Reviewers found the safeguarding response to the alleged sexual abuse failed to protect Mr Treacey and has recommended the local authorities conduct a review of all sexual abuse allegations received during the period.

Other key findings and recommendations

  • Responses to concerns from the family and subsequent investigations, by NHS, council and police into his death were inadequate.

  • Attempts to discharge Mr Treacey from hospital were “thwarted” by financial and systemic barriers from health and care commissioners.
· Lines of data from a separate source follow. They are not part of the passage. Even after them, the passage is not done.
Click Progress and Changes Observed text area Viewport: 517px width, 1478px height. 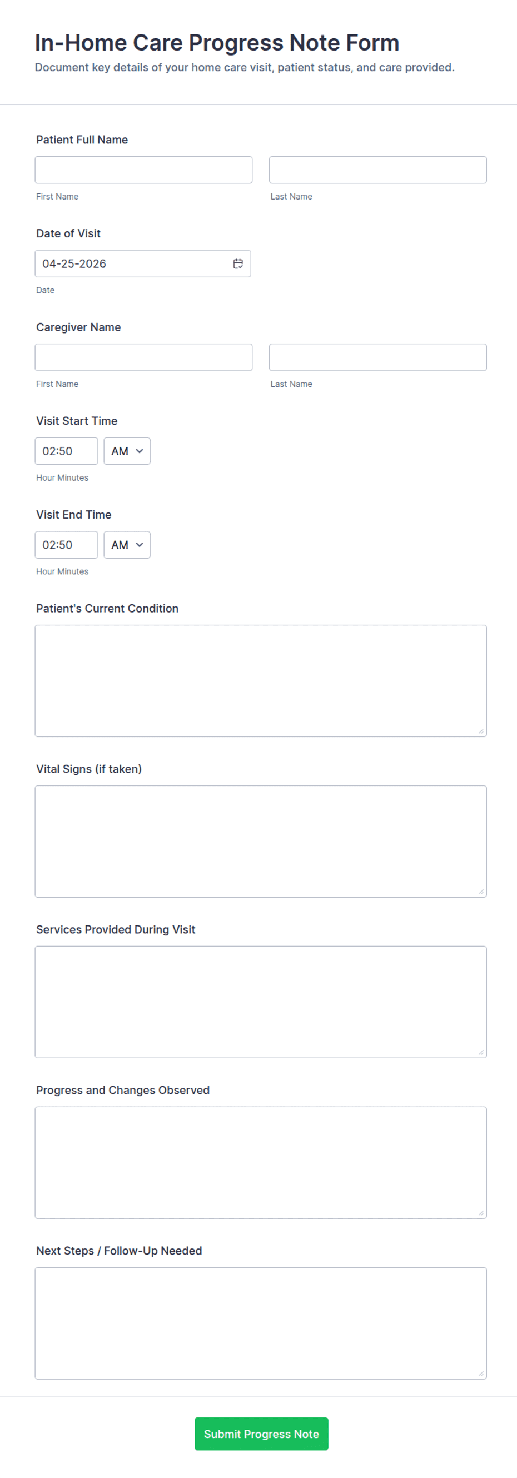261,1162
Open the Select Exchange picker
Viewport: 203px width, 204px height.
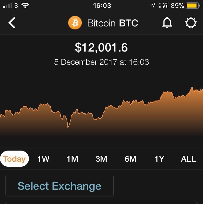tap(60, 186)
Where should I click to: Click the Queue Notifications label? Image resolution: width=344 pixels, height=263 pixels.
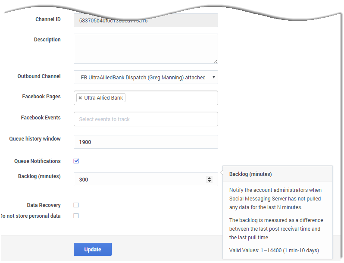tap(38, 161)
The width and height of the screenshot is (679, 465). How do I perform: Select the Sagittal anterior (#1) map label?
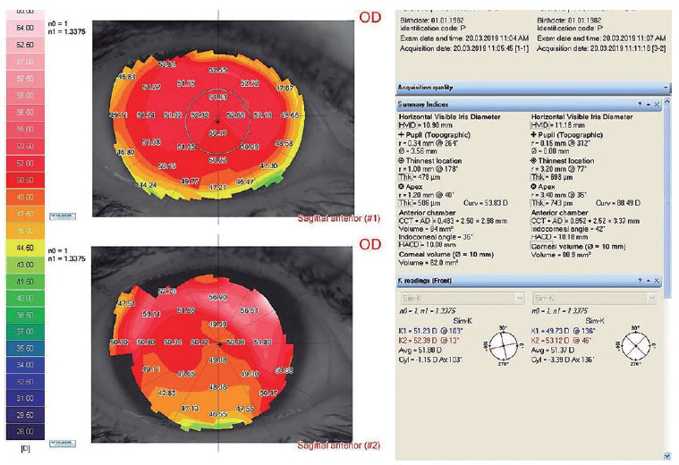point(333,218)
  • NHS England directors should set out concerns and engage with the chief coroner around work to prevent future deaths of people with a learning disability

  • NHS England should review local ability for NHS to commission safe care for those with learning disabilities who have complex needs

  • National Institute for Clinical Excellence should review guidelines for care of people with epilepsy and learning disabilities

  • Health Education England and the medical royal colleges should seek training to highlight issues of diagnostic overshadowing, while hospitals, GPs and NHS England should raise awareness

A spokesperson for Cygnet Health Care said: “At the time of Mr Treacey’s death in 2017, Cedar Vale was not owned or operated by Cygnet Health Care. Although we did not take over the service until August 2018, more than a year and half later, we have worked collaboratively with all concerned to support this review and address any outstanding issues and areas for improvement surrounding his sad death, and we will continue to share lessons learned.”

A spokesperson for the NHS in the Midlands thanked Ms Dawkins for carrying out the review. They added the NHS was working with key partners to improve how people with learning disabilities are cared for and will carefully consider the recommendations.